McCarthy, Sweeney has just 11 lawyers and one Washington office. Schiff Hardin, by comparison, houses more than 400 lawyers in seven offices across the country. Jacobovitz, who practiced at Schiff for three-and-a-half years, says at his new firm, he is “hoping to avoid conflict situations on cases and to have better control over my hourly rate.”
It’s becoming an increasingly common sentiment as the economy grows bleaker.
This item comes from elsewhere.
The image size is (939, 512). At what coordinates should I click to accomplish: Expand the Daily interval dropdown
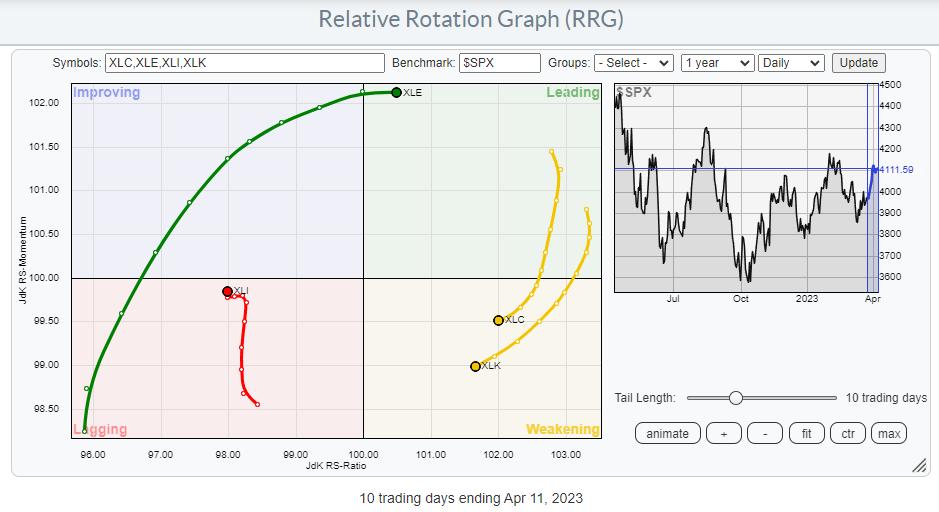click(791, 62)
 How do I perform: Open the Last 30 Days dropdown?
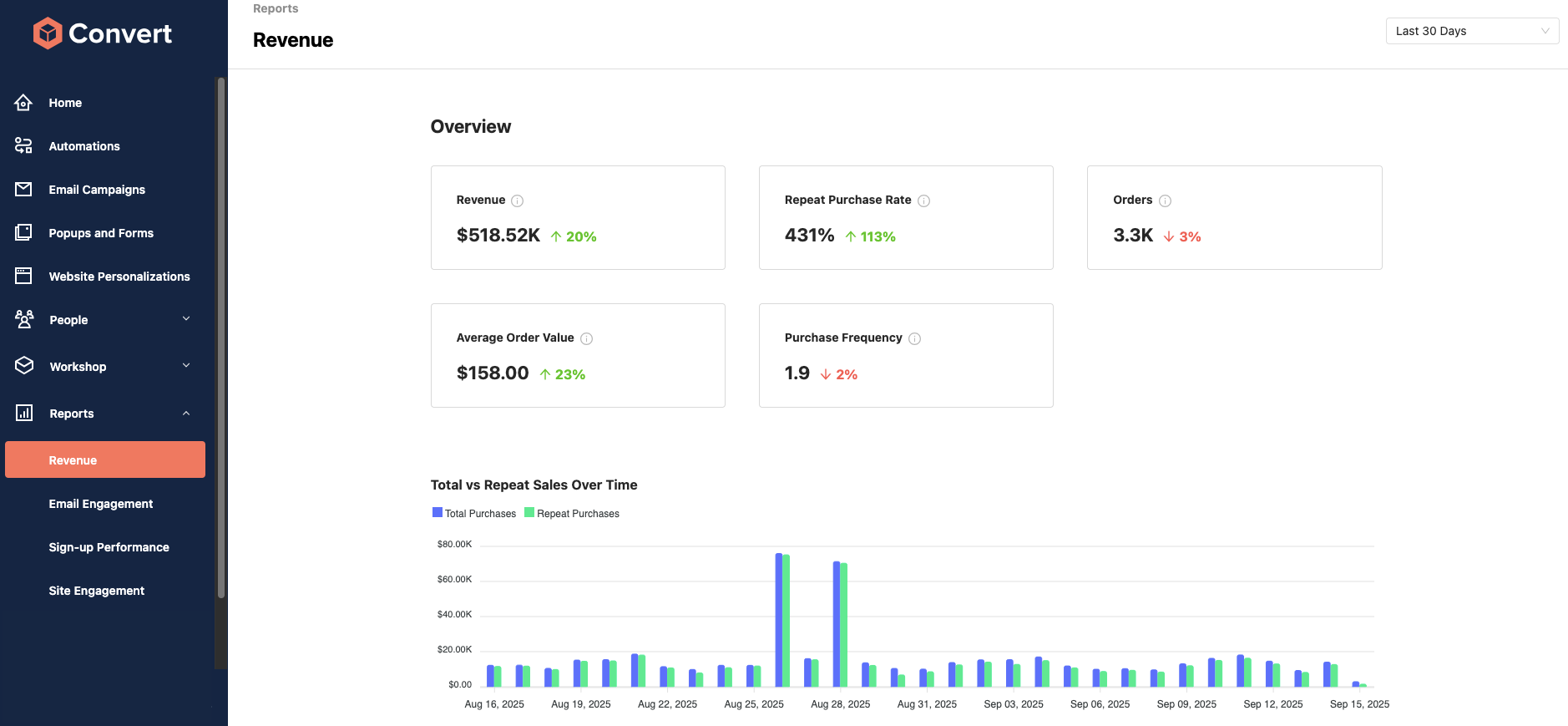coord(1472,31)
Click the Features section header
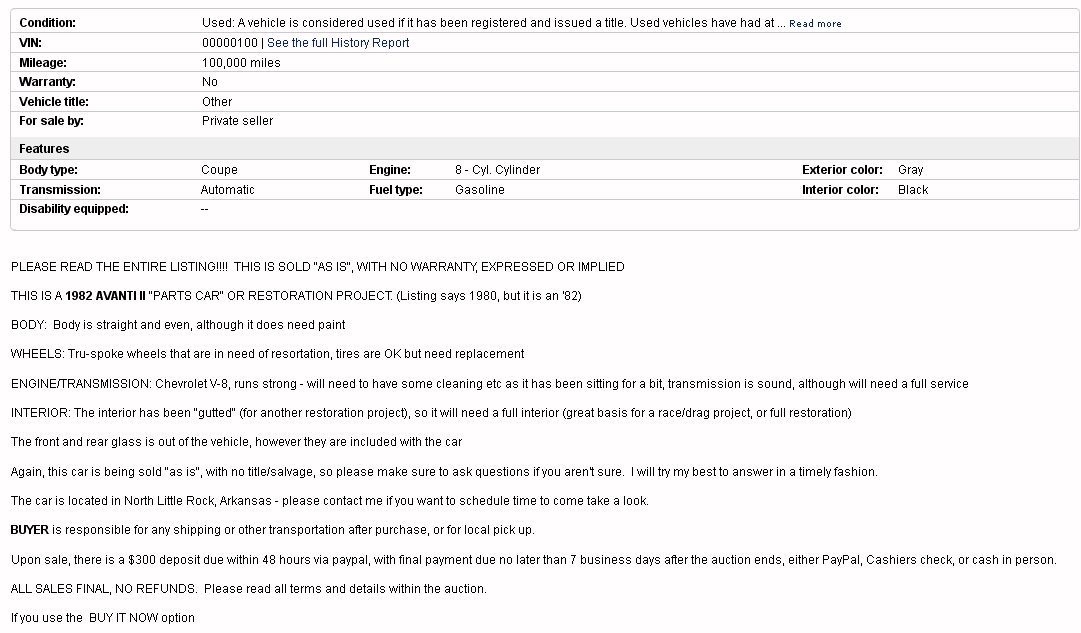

In December, White & Case counsel Raymond Sullivan Jr. left the firm to become a partner at Baker, Donelson, Bearman, Caldwell & Berkowitz because he said the move would offer his clients “a friendlier rate structure.” And legal recruiters and consultants agree that some smaller and regional firms have been able to capitalize on the tough market by attracting talent that wouldn’t otherwise consider joining them and by attracting clients seeking lower rates.
Another Schiff Hardin partner, Garry Grossman, joined McCarthy, Sweeney last year, and Jacobovitz says Grossman helped convince him to make the move. Jacobovitz, who focuses on white-collar defense work, civil litigation, and antitrust matters, says all of his clients are coming with him. He has represented a number of high-profile clients in the past, including congressional aide John Albaugh, who pleaded guilty to a federal conspiracy charge in connection with the Jack Abramoff scandal.